Jan 24, 2011

In-Accessible Paradox

Along side my web-geekyness, accessibility has been a major aspect of my approach to the web industry at large. Whenever I come across a "head-turning" graphic or piece of design. I strive to analyze it from different angles, being it context, placement, cultural, social, political, experimental, etc... while emphasizing on braille to good extents.

For instance, having braille on the bottom side of a handrail in public transport stations, public parks and spaces is outstandingly inspiring as it actually serve as the signage system we all take for granted!

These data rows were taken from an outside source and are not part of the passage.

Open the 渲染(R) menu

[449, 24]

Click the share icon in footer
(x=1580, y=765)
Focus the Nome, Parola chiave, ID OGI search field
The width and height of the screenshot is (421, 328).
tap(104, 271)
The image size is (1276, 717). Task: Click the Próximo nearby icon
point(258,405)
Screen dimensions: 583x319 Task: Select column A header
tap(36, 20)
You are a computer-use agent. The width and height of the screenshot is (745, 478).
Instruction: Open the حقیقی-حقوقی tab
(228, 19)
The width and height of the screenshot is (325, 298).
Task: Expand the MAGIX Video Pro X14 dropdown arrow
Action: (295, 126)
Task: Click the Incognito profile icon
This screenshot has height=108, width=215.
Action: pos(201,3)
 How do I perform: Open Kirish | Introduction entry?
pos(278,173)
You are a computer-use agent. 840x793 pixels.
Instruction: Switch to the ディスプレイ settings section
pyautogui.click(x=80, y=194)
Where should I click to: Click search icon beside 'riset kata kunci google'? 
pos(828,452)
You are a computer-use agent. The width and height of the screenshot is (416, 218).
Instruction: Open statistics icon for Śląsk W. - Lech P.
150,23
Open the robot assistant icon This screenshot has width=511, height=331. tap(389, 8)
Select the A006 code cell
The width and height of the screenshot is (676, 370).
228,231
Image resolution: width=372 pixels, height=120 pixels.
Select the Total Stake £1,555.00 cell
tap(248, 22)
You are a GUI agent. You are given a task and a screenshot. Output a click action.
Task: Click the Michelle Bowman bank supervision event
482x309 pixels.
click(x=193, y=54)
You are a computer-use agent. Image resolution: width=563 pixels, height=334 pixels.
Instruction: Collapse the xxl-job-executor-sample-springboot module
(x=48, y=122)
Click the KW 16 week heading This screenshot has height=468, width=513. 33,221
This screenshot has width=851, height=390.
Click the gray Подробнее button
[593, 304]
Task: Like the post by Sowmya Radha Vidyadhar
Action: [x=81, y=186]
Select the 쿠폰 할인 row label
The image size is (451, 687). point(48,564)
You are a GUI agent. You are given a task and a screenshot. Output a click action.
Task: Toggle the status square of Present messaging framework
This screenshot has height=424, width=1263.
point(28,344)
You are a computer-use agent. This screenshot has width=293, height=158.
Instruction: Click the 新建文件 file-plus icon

Anyway, making a long story short, here is an example that defies the purpose; thanks to my good friend Mary Abi Nader and Wo.man® for sharing the photo.

The braille says "Do Not Touch" and ironically, a visually impaired user may ONLY read, know, or experience that by touching; it could not work any other way!

For a second, I get a mix of emotions, the desire to laugh in tandem with compassion and uncertainty on what would have been the best approach to deliver the message, the right message through the right channel(s). Would an aural solution do the trick?! If you were blind, how would you be most comfortable in "reading" that message or acquiring its instructions?! Do you think a sensor triggered beeping sound upon approach would be an alternative?! That could be my approach... but what if you were blind and deaf?! Why would you choose to leave a portion of your users "get hurt" because you did not think it through properly.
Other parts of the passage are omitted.